I am trying to scrape the quotes from a given wikiquote page using the php package Goutte, which wraps the Symfony Components: BrowserKit, CssSelector and DomCrawler.
However there are certain quotes which I do not want in my result set, the quotes from the misattributed section.
Here is what I have so far:
use Goutte\Client;
$client = new Client();
$crawler = $client->request('GET', 'http://en.wikiquote.org/wiki/Thomas_Jefferson');
//grab all the children li's from the wikiquote page
$quotes = $crawler->filter('ul > li');
$quoteArray = [];
//foreach li with a node value that does not start with a number, push the node value onto quote array
//this filters out the table of contents <li> node values which I do not want
foreach($quotes as $quote)
{
if(!is_numeric(substr($quote->nodeValue, 0, 1)))
{
array_push($quoteArray, $quote->nodeValue);
}
}
The problem that I am focusing on at this point is how to filter out the quotes from the misattributed section.
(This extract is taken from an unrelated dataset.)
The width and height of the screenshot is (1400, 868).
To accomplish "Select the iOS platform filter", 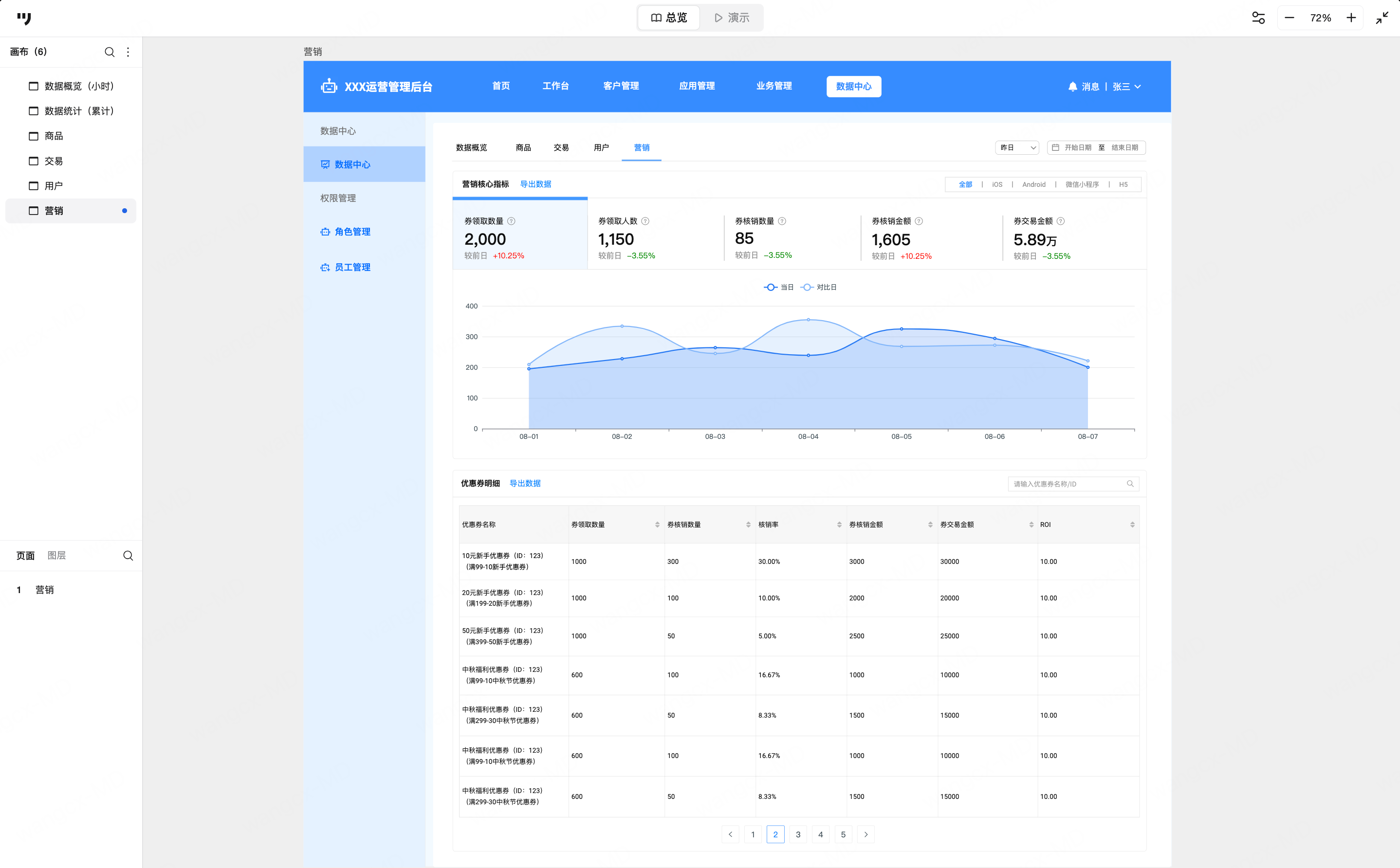I will (x=997, y=185).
This section is contained in a parent div
which has the style
attribute:
style="padding: .5em; border: 1px solid black; background-color:#FFE7CC"
I was thinking that if I can somehow grab the li
node values from this specific section I can then filter them out from my above $quoteArray
. The issue I am having is that I cannot figure out how to select the children li
node values from this section.
I have tried selecting the children with variations of the following:
$badQuotes = $crawler->filter('div[style="padding: .5em; border: 1px solid black; background-color:#FFE7CC"] > ul > li');
But this is not returning the node values that I need. Does anyone know how to do this or what I am doing wrong?